Saturday, December 12, 2009

Amazon.com

Beginning modestly in 1995 as an online bookstore, Amazon.com became one of the first success stories of the early Internet economy. Named for the world’s largest river, Amazon.com was the brainchild of  entrepreneur Jeffrey Bezos. Like a number of other entrepreneurs of the early 1990s, Bezos had been searching for a way to market to the growing number of people who were going online. He soon decided that books were a good first product, since they were popular, nonperishable, relatively compact, and easy to ship. Several million books are in print at any one time, with about 275,000 titles or editions added in 2007 in the United States alone. Traditional “brick and mortar” (physical) bookstores might carry a few thousand titles up to perhaps 200,000 for the largest chains. Bookstores in turn stock their shelves mainly through major  book distributors that serve as intermediaries between publishers and the public.
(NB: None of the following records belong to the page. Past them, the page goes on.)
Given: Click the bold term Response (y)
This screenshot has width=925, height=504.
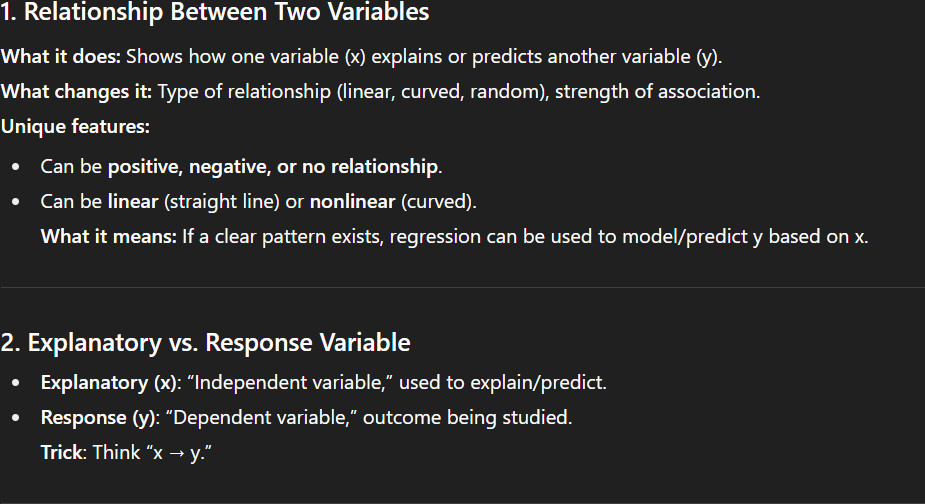Looking at the screenshot, I should point(98,418).
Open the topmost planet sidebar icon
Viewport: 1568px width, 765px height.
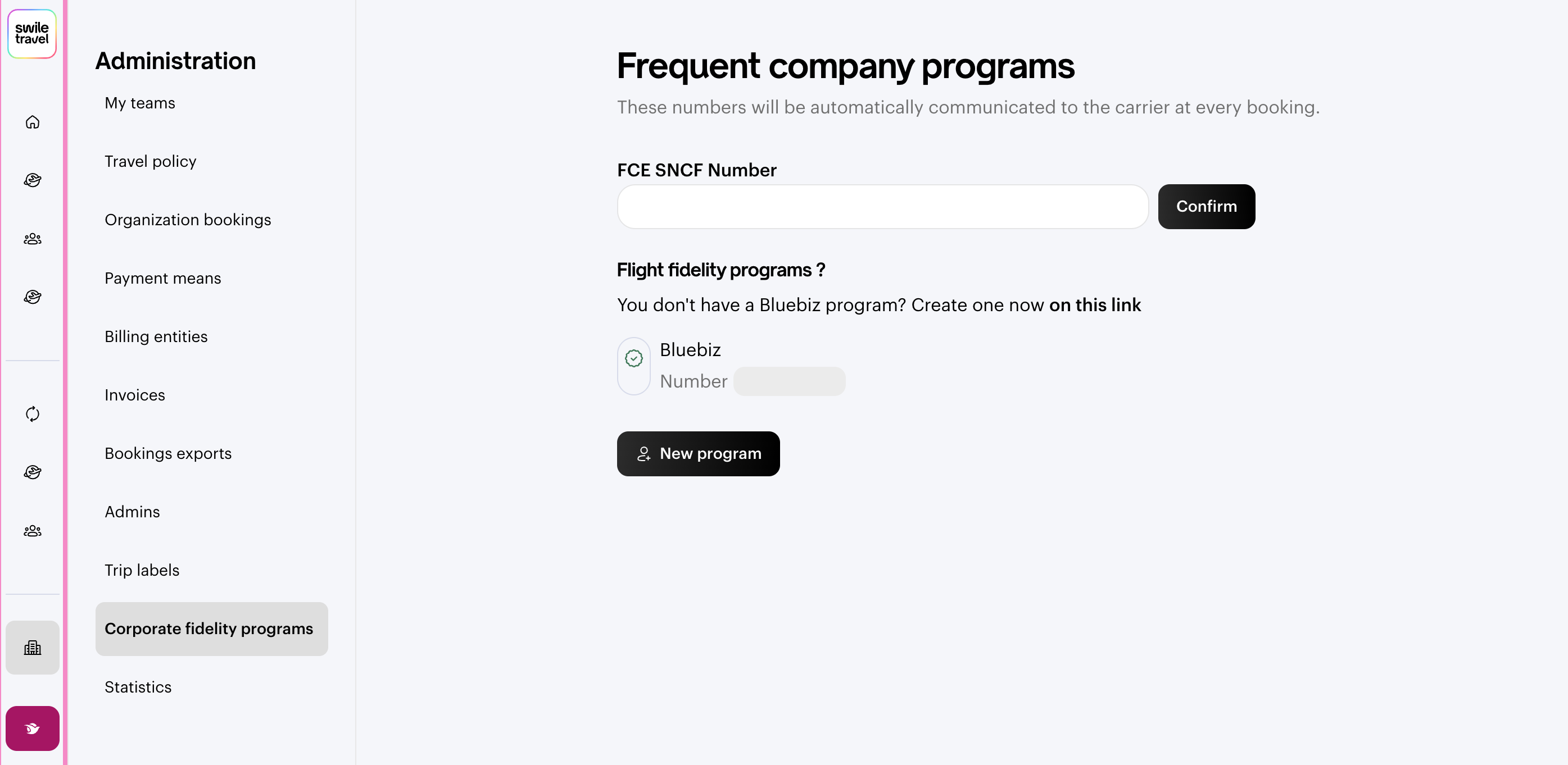click(x=32, y=180)
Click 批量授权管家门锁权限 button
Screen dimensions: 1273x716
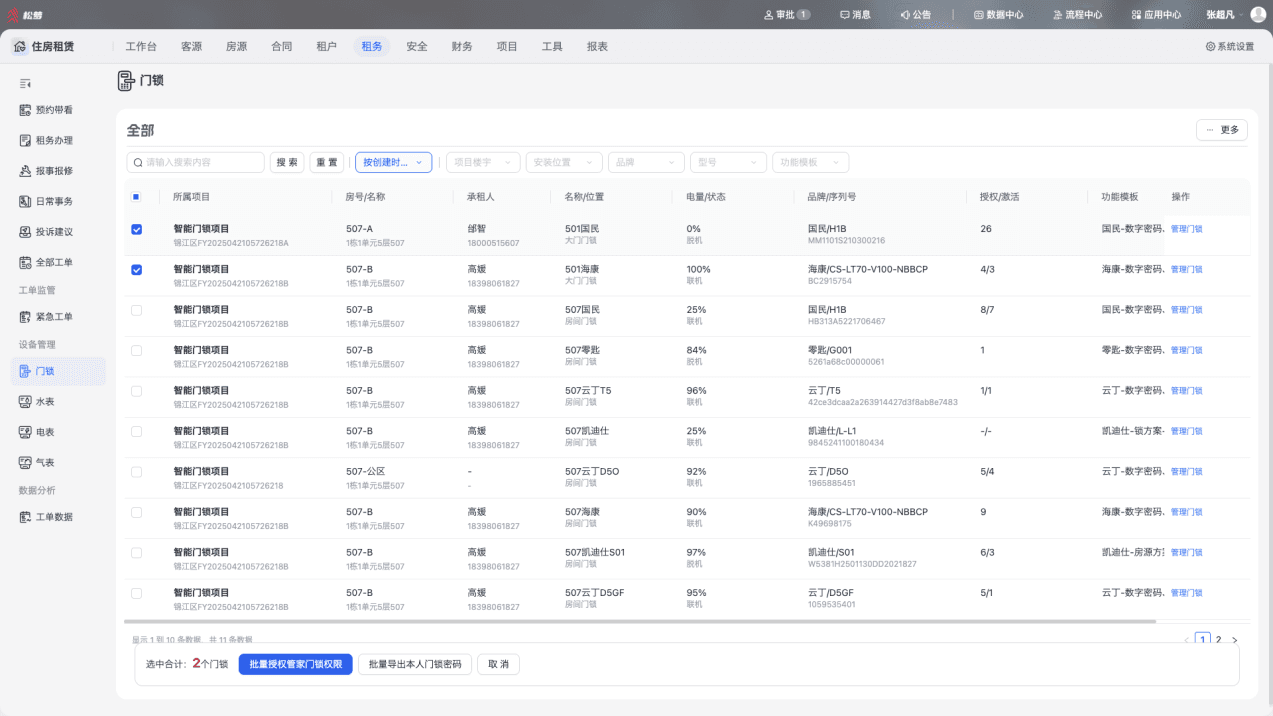tap(296, 664)
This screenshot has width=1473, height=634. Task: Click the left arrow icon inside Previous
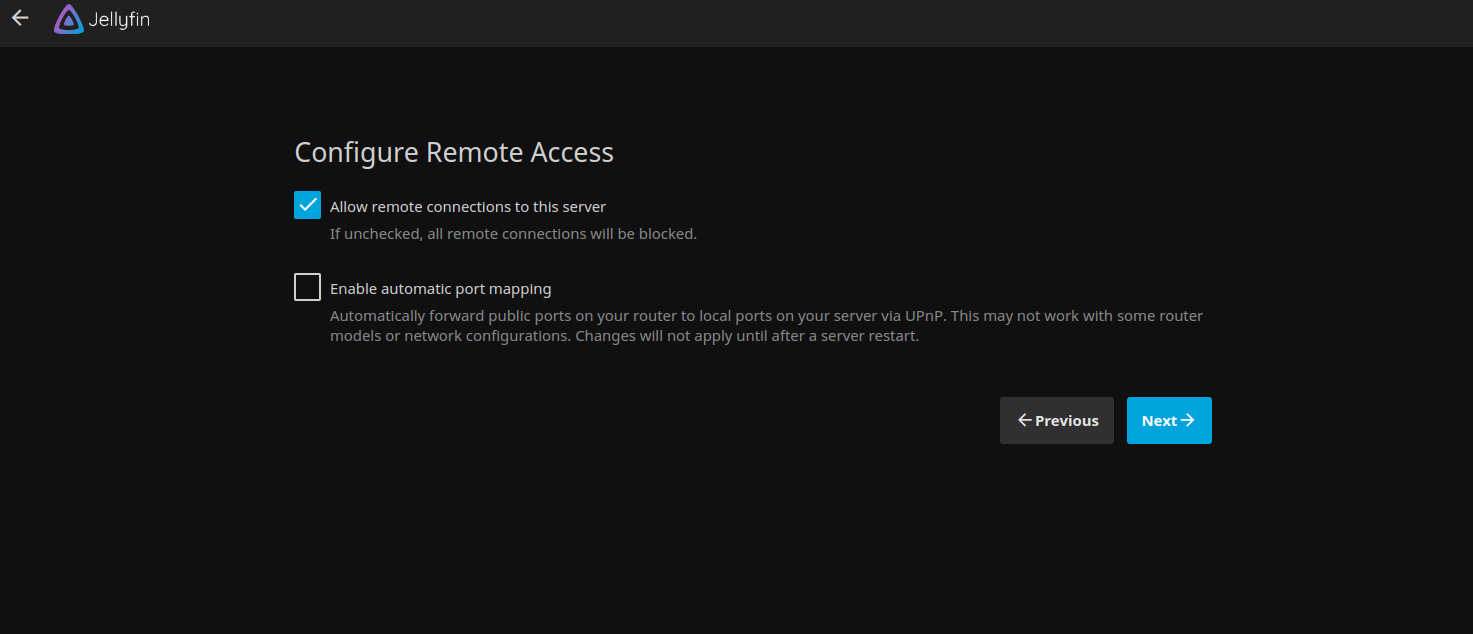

For an online bookstore such as Amazon.com, however, the number of titles that can be made available is  limited only by the amount of warehouse space the store is willing to maintain—and no intermediary between publisher and bookseller is needed. From the start, Amazon.com’s business model has capitalized on this potential for variety and the ability to serve almost any niche interest. Over the years the company’s offerings have expanded beyond books to 34 different categories of merchandise, including software, music, video, electronics, apparel, home furnishings, and even nonperishable gourmet food and groceries.
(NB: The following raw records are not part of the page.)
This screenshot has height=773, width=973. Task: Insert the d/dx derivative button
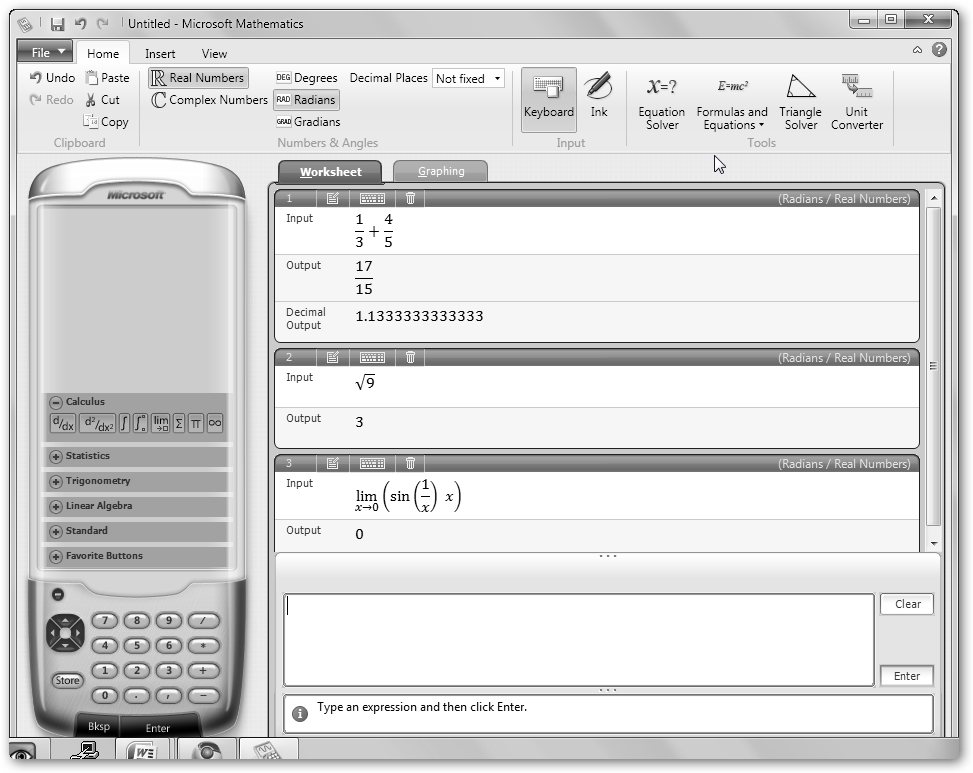[x=62, y=424]
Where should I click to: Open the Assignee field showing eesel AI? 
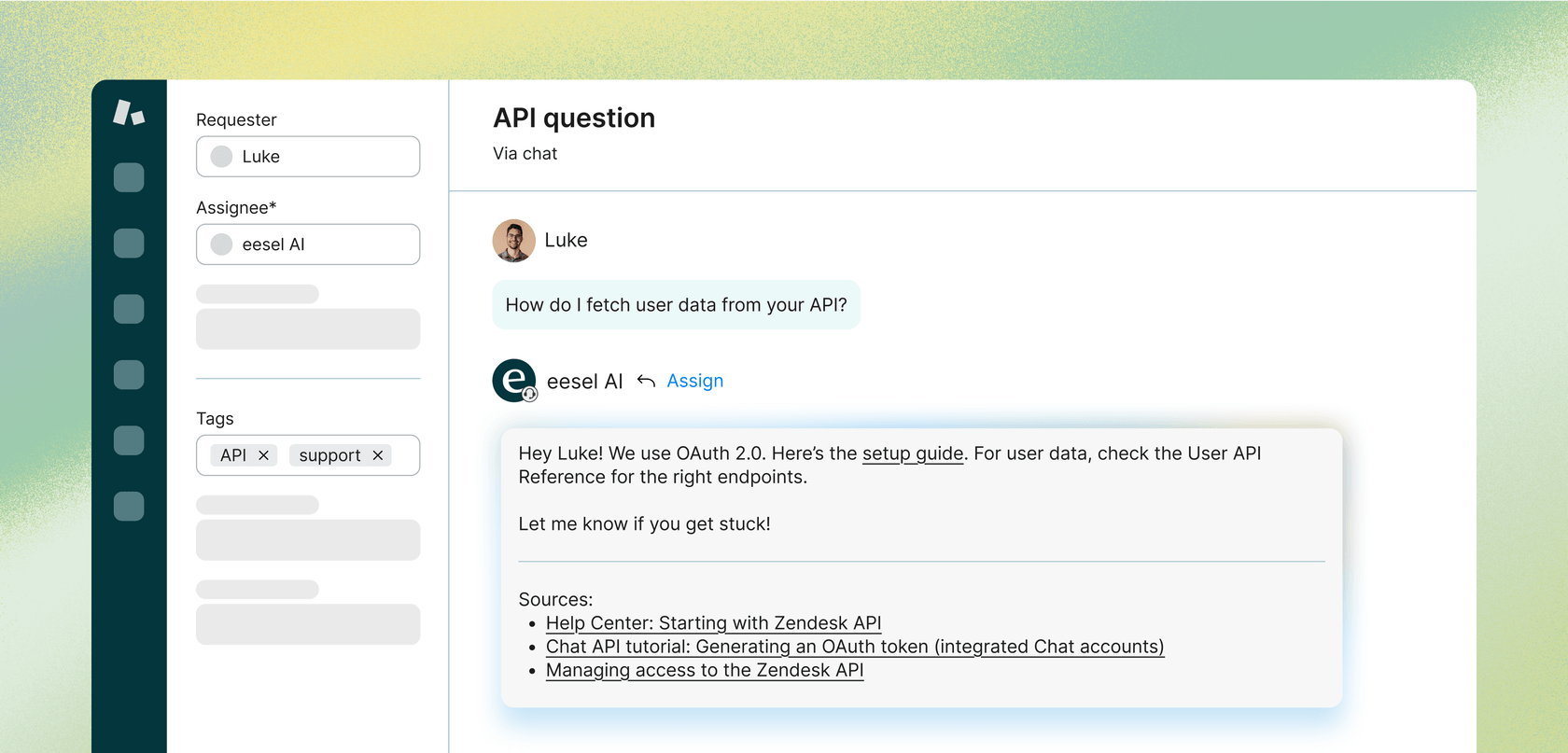pyautogui.click(x=308, y=244)
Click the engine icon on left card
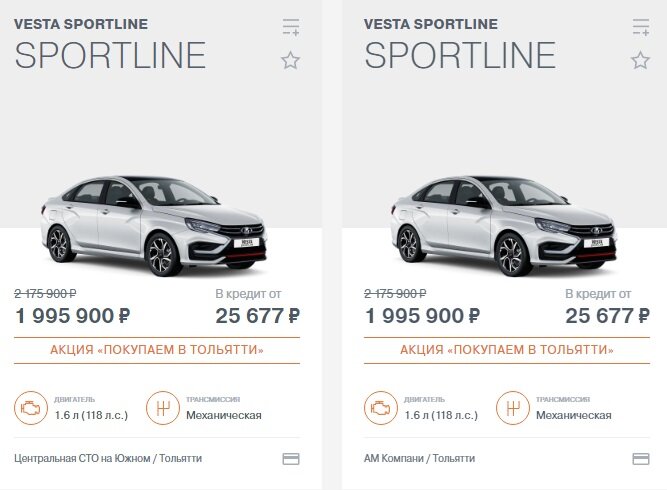The image size is (667, 490). pos(31,408)
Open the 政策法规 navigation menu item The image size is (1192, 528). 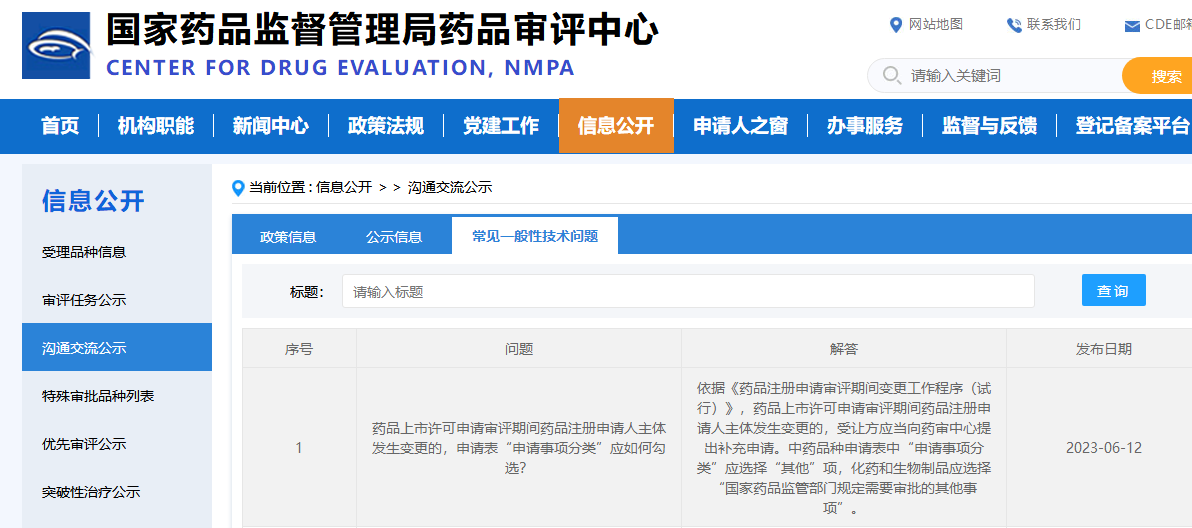pyautogui.click(x=385, y=126)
Expansion and Profitability:-
Because of its desire to build a very diverse product line, Amazon.com, unusually for a business startup, did not expect to become profitable for about five years. The growing revenues were largely poured back into expansion. In the heated atmosphere of the Internet boom of the late 1990s, many other Internet-based businesses echoed that philosophy, and many went out of business following the bursting of the so-called dot-com bubble of the early 2000s. Some analysts questioned whether even the hugely popular Amazon.com would ever be able to convert its business volume into an operating profit. However, the company achieved its first profitable year in 2003 . Since then growth has remained steady and generally impressive:

In 2005, Amazon.com earned $8.49 billion revenues with a net income of $359 million. By then the company had about 12,000 employees and had been added to the S&P 500 stock index. In 2006 the company   maintained its strategy of investing in innovation rather than focusing on short-term profits. Its latest initiatives include selling digital versions of books and magazine articles, new arrangements to sell video content, and even a venture into moviemaking. By year end, annual revenue had increased to $10.7 billion.